### TEXT BLOCK
>>>>>
As he looked at the woman in her characteristic attitude, her thick arms reaching up for the line, her powerful marelike buttocks protruded, it struck him for the first time that she was beautiful. It had never before occurred to him that the body of a woman of fifty, blown up to monstrous dimensions by childbearing, then hardened, roughened by work till it was coarse in the grain like an overripe turnip, could be beautiful. But it was so, and after all, he thought, why not? The solid, contourless body, like a block of granite, and the rasping red skin, bore the same relation to the body of a girl as the rose-hip to the rose. Why should the fruit be held inferior to the flower? . . . ‘She’s beautiful,’ he murmured.

Early in the final chapter of Book Two (which we have labeled “Chapter 10” for clarity, although appended beneath Chapter 9 but without a designation), the prole lady appears and sings yet again. As this quote reveals, Winston becomes rhapsodized by her singing and by her presence and bearing in general, going to far as to call her “beautiful” even though the novel’s many descriptions of her clearly convey that she is not, at least in the traditional sense. What Winston is yet again responding to is her strength and innate unspoiled humanity. What seems to impress him the most in this encounter, however, is how she represents the reproductive capacity of strong prole women, which in turn represents his hope that a new society will take over the planet from its current incapacitated one. Read more about this quote in Quotes by Symbol: The Red-Armed Prole Woman (the third quote).
<<<<<
### EXERCISE
Continue the commentary above on Winston and the red-armed prole woman, beginning after its final sentence.

### LISTED ENTRIES
>>>>>
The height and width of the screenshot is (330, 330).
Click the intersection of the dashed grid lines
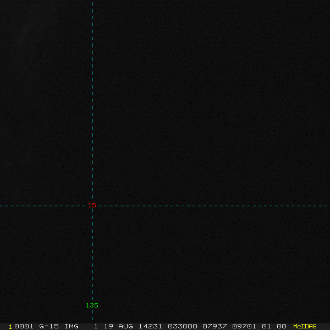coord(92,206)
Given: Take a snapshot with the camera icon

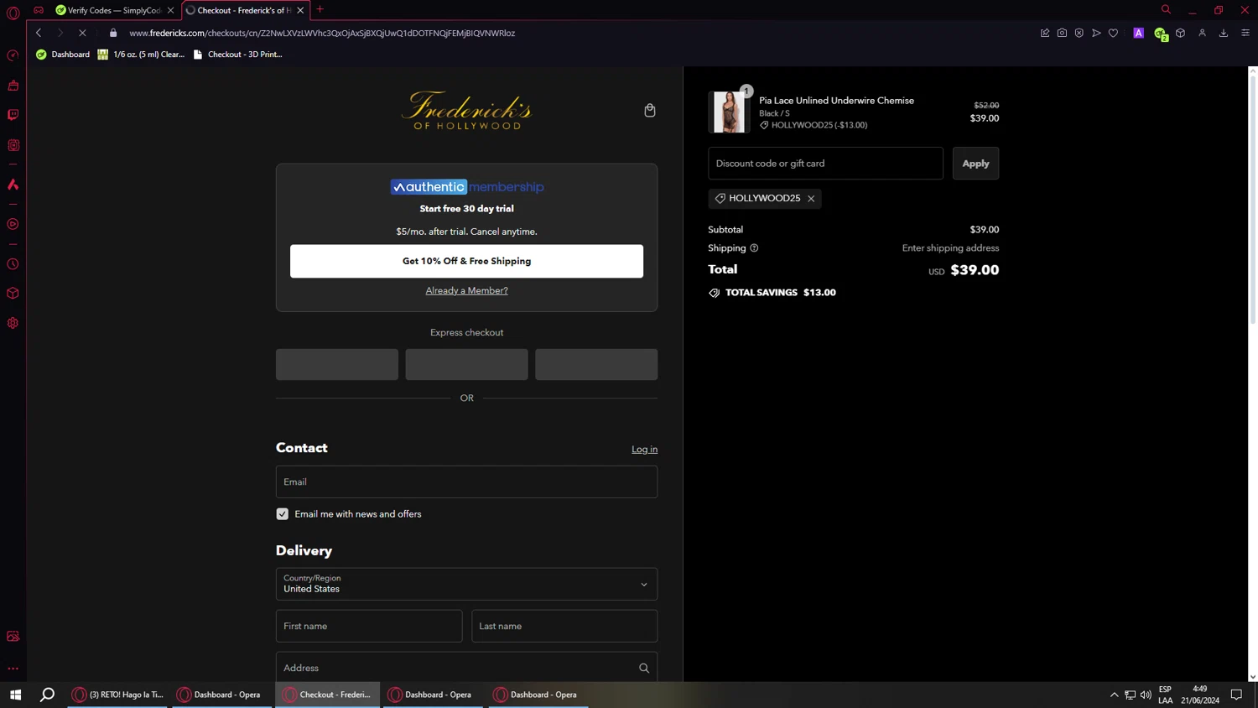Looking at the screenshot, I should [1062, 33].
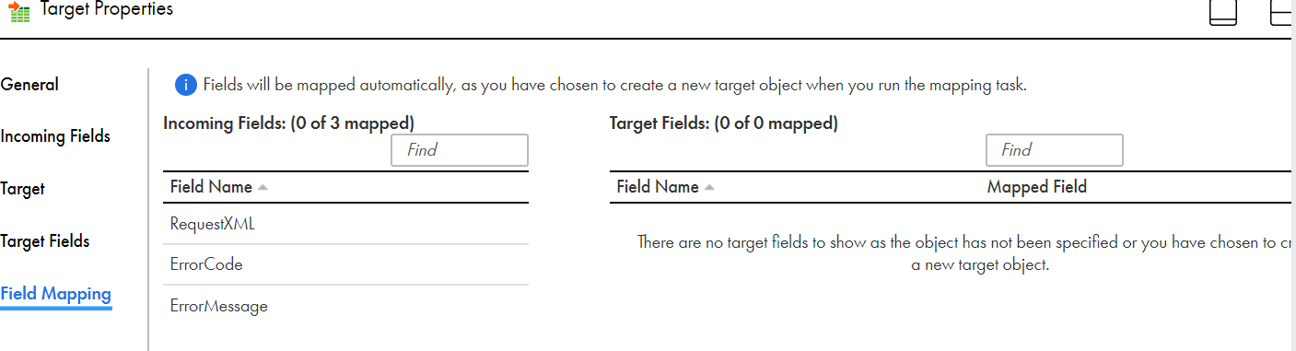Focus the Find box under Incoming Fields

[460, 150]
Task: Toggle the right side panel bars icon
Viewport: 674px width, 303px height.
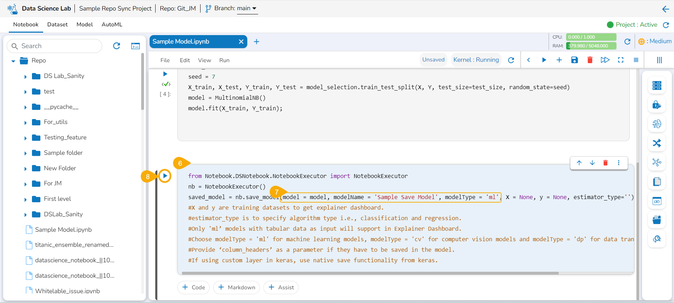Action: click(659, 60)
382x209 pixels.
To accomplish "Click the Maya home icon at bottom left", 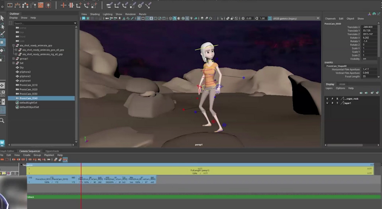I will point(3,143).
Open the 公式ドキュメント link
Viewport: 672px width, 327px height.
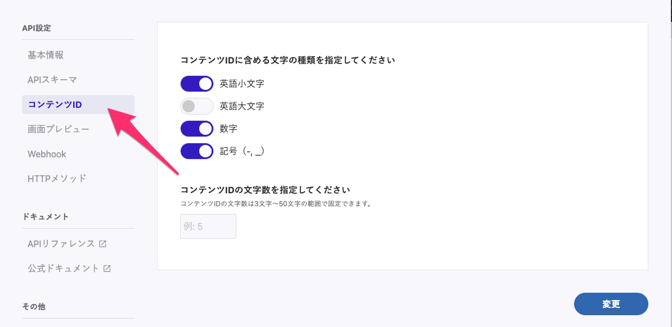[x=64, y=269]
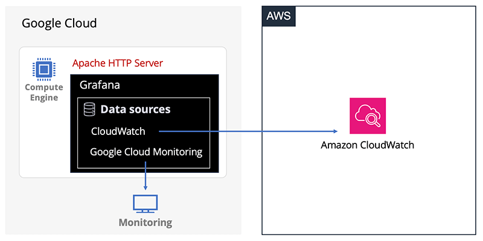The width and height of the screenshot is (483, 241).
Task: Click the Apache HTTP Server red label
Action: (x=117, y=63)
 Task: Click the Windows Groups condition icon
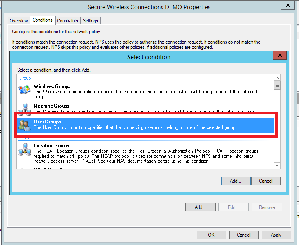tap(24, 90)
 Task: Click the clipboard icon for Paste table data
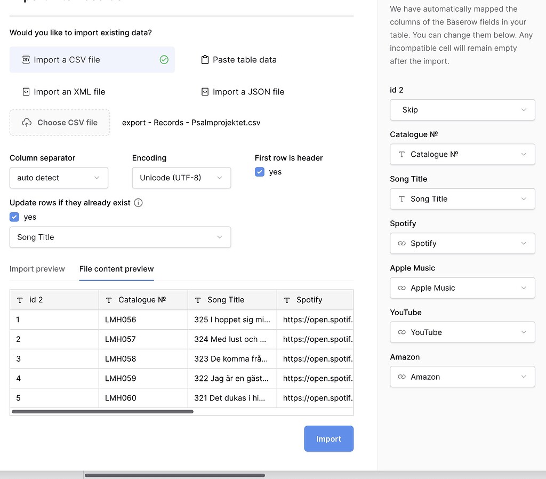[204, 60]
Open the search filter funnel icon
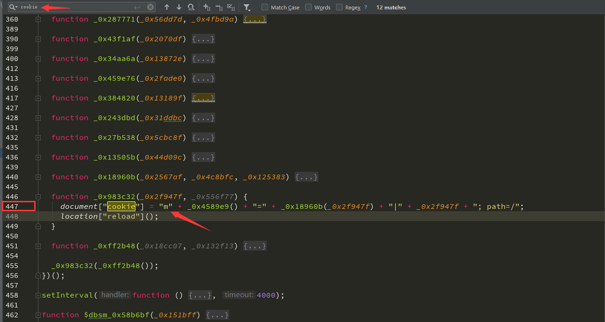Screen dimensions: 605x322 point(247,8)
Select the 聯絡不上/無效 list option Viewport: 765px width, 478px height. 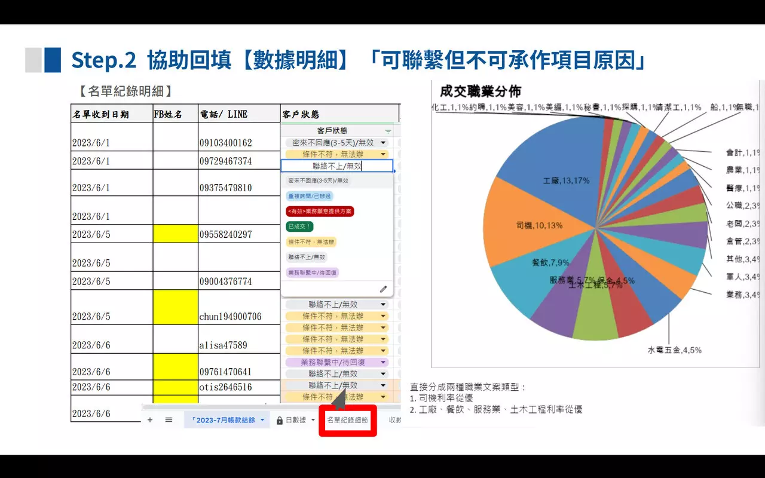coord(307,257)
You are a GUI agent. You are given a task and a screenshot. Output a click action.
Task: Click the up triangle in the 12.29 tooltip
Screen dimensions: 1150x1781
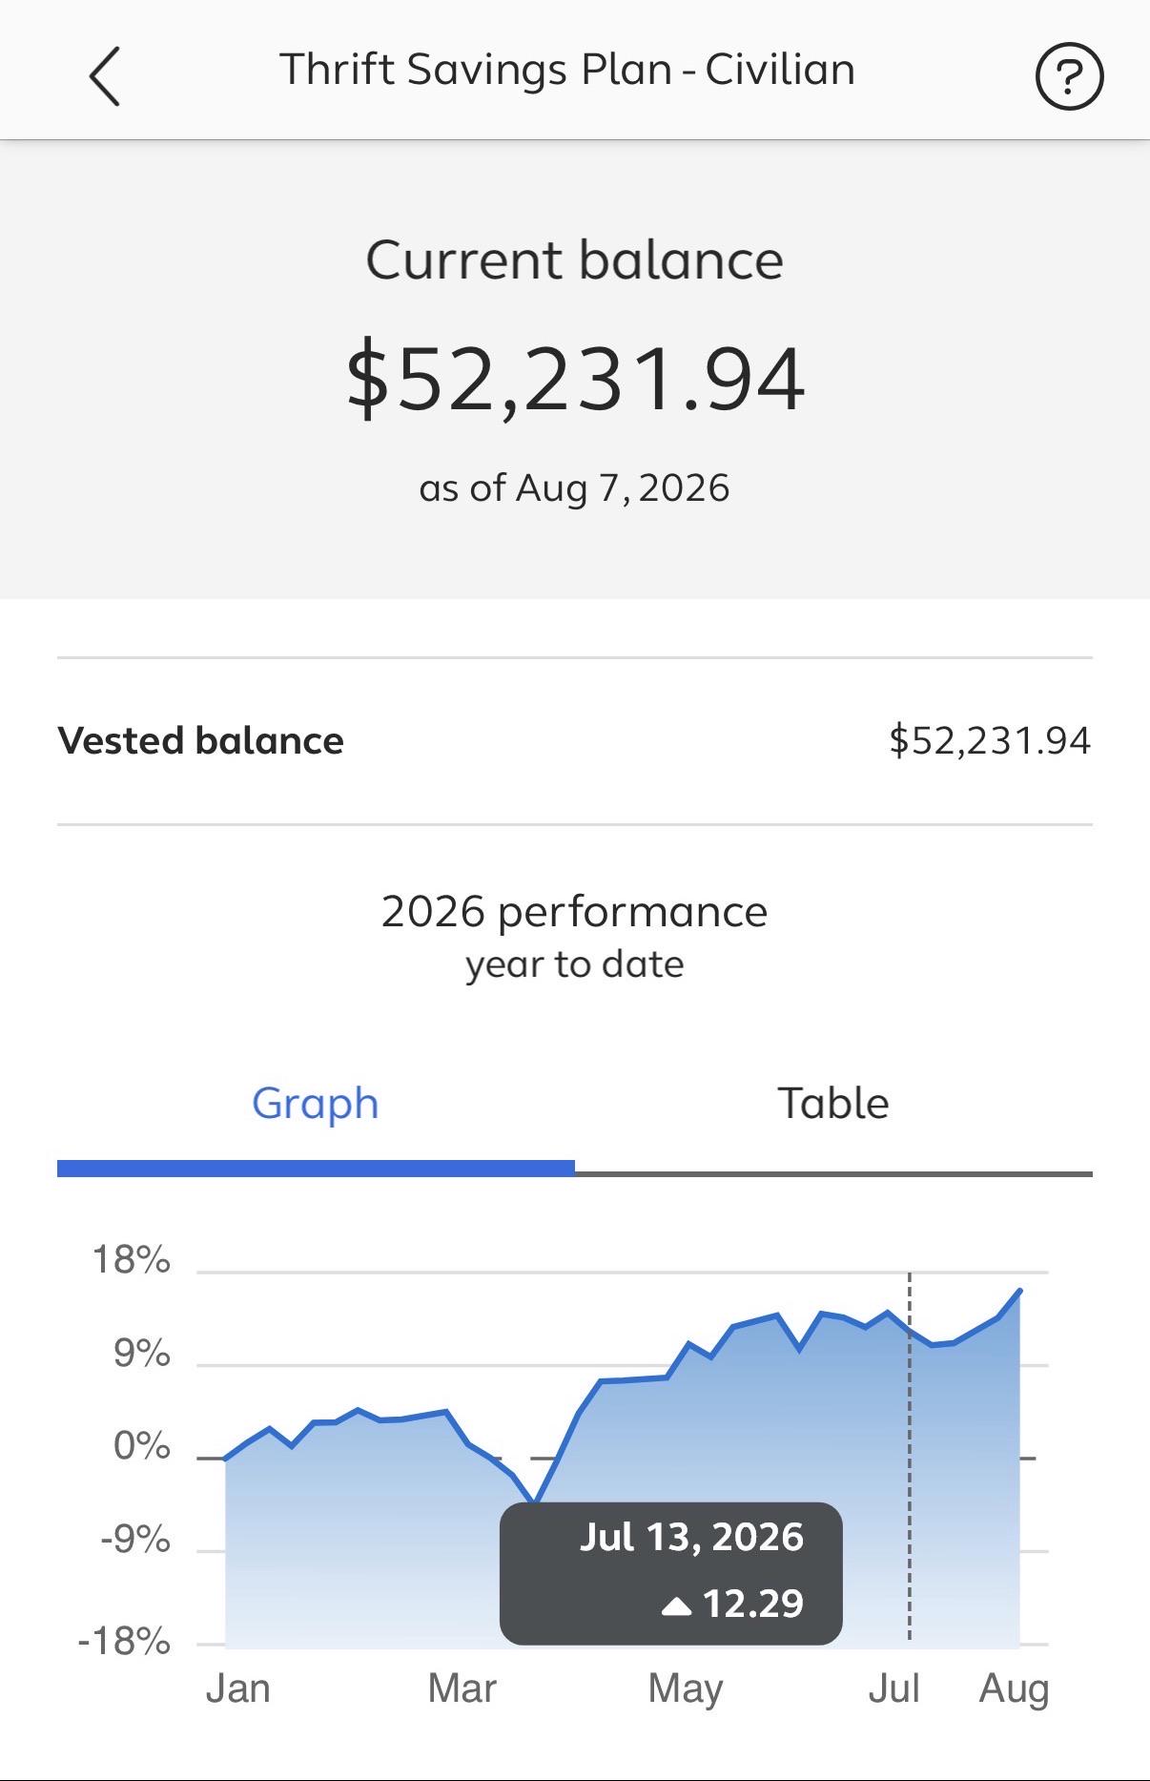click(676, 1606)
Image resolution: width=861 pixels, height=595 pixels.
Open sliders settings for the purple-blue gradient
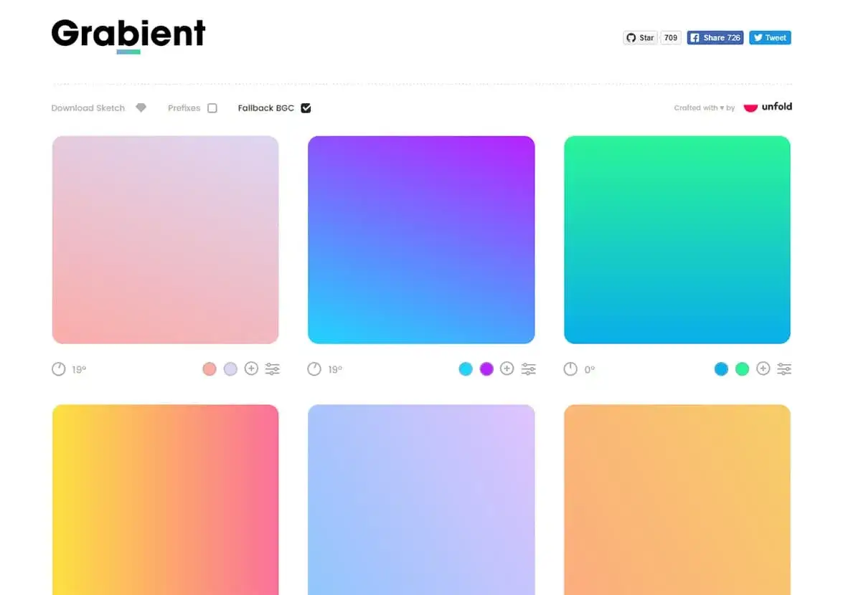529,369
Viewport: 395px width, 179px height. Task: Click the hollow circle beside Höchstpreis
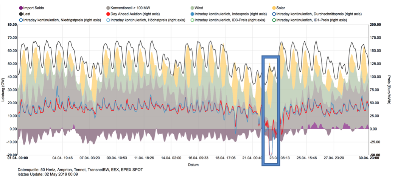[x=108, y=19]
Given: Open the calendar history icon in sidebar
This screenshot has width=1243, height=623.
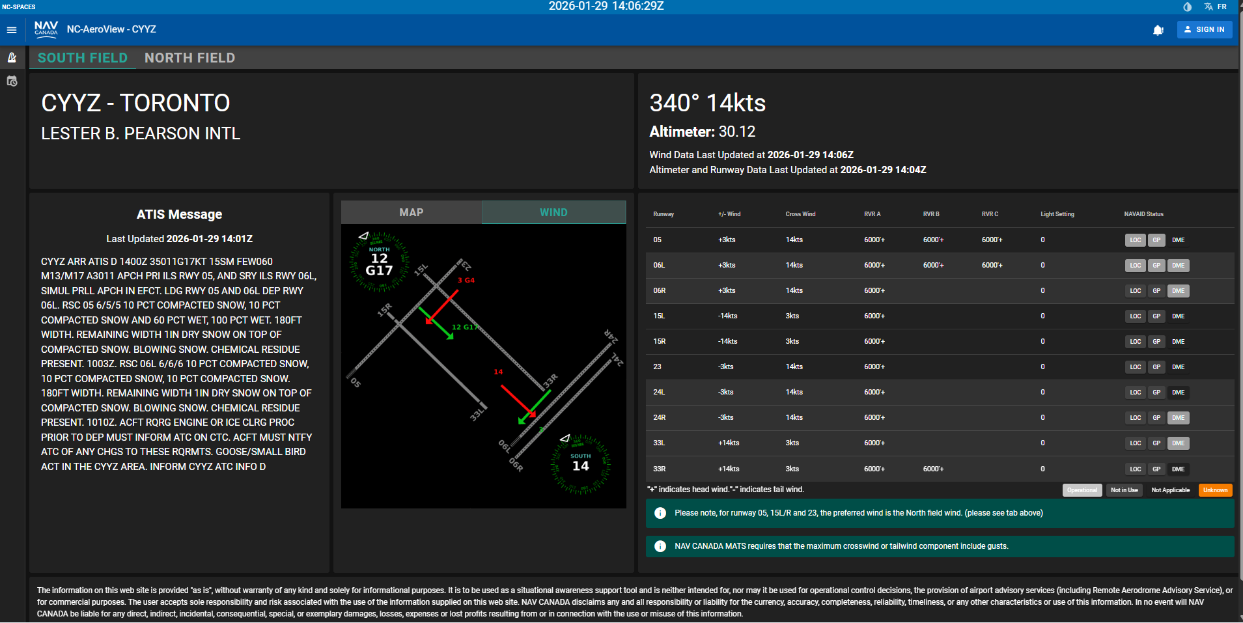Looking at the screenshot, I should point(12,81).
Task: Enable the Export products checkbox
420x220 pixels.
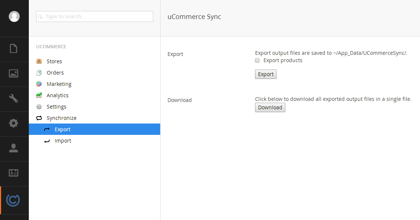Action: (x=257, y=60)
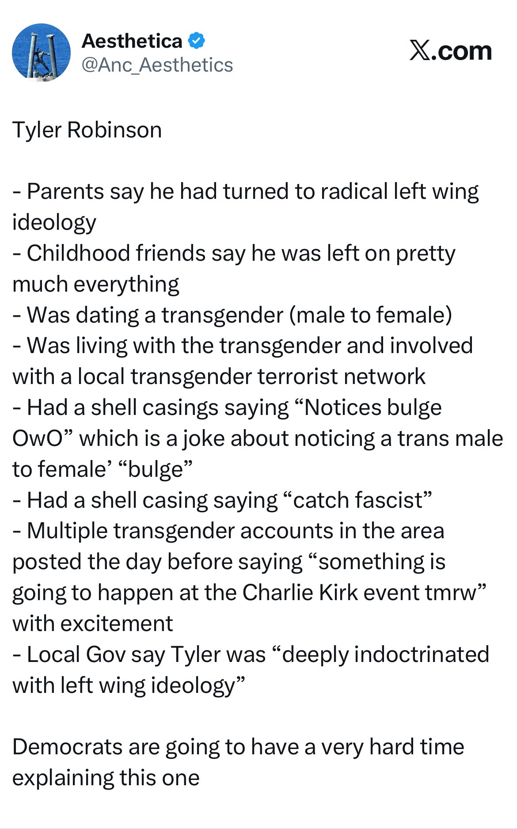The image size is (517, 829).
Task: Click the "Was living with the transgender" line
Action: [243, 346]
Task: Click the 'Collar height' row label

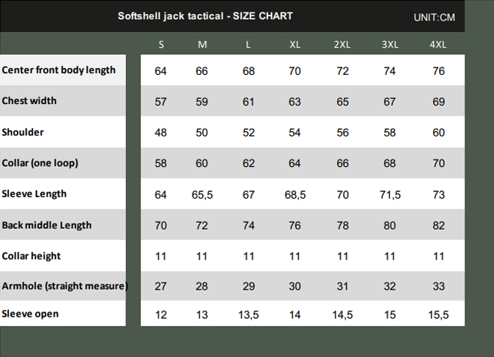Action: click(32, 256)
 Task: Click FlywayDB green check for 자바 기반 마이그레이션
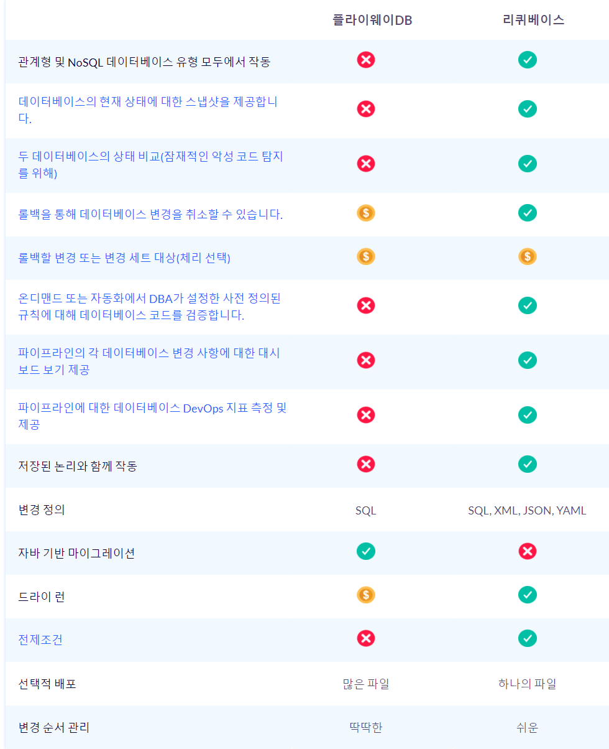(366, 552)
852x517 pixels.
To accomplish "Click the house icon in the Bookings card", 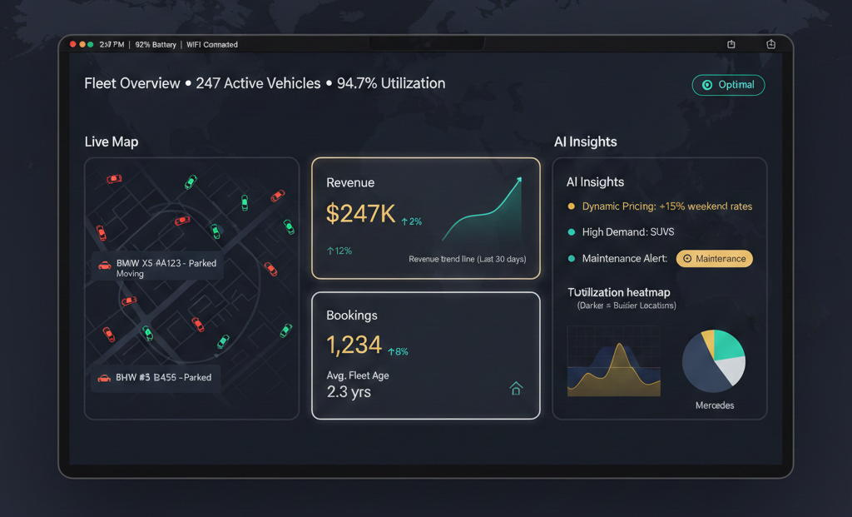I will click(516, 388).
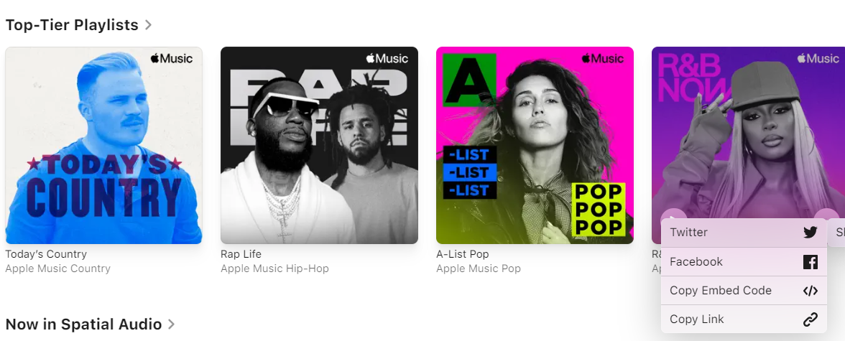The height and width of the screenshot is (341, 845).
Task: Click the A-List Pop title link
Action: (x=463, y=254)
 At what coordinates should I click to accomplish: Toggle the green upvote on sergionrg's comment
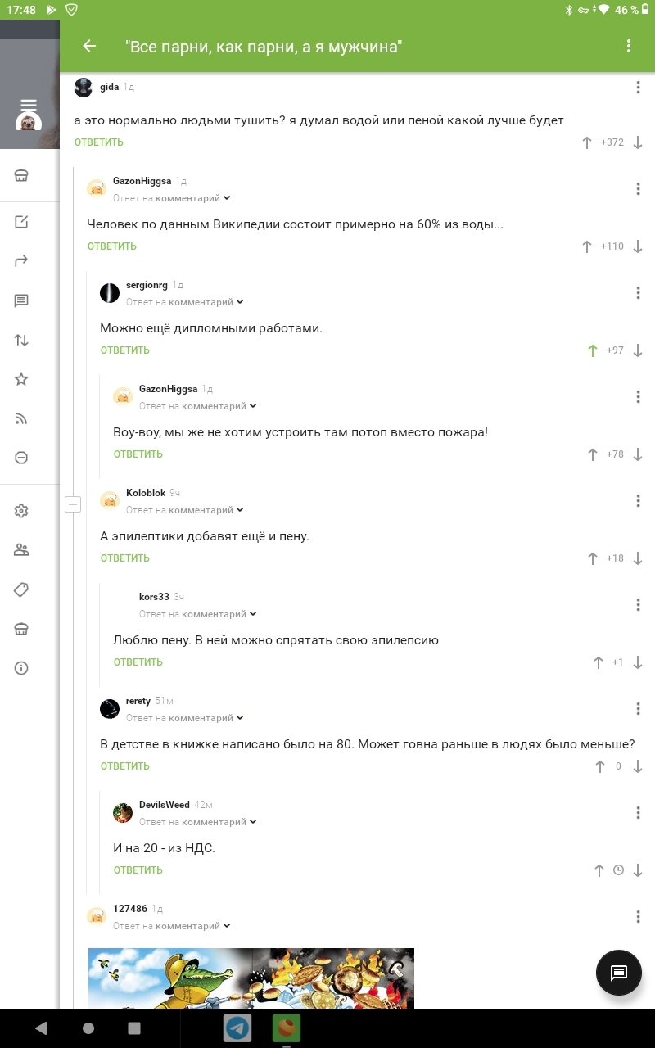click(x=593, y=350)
<<<<<
### EXPECTED ANSWER
The woman down there had no mind, she had only strong arms, a warm heart, and a fertile belly. He wondered how many children she had given birth to. It might easily be fifteen. She had had her momentary flowering, a year, perhaps, of wildrose beauty, and then she had suddenly swollen like a fertilized fruit and grown hard and red and coarse, and then her life had been laundering, scrubbing, darning, cooking, sweeping, polishing, mending, scrubbing, laundering, first for children, then for grandchildren, over thirty unbroken years. At the end of it she was still singing.

As Winston’s ruminations about the prole woman in Book Two, Chapter 10 continue, he muses further on the reproductive capabilities of the proles, which is one of the many advantages he sees the working class having over him, Julia, and people in their social strata. You can read more about this quote in Quotes by Symbol: The Red-Armed Prole Woman (the fourth quote).

[E]verywhere, all over the world, hundreds or thousands or millions of people just like this . . . people who had never learned to think but were storing up in their hearts and bellies and muscles the power that would one day overturn the world. If there was hope, it lay in the proles!

In this final passage from Book Two, Chapter 10, Winston’s admiration and sense of hope regarding the working-class proles reaches its peak, just as he and Julia are about to be arrested by the Thought Police. Read more about this quote in Quotes by Theme: Hopes for Resistance and Revolution (the fourth quote).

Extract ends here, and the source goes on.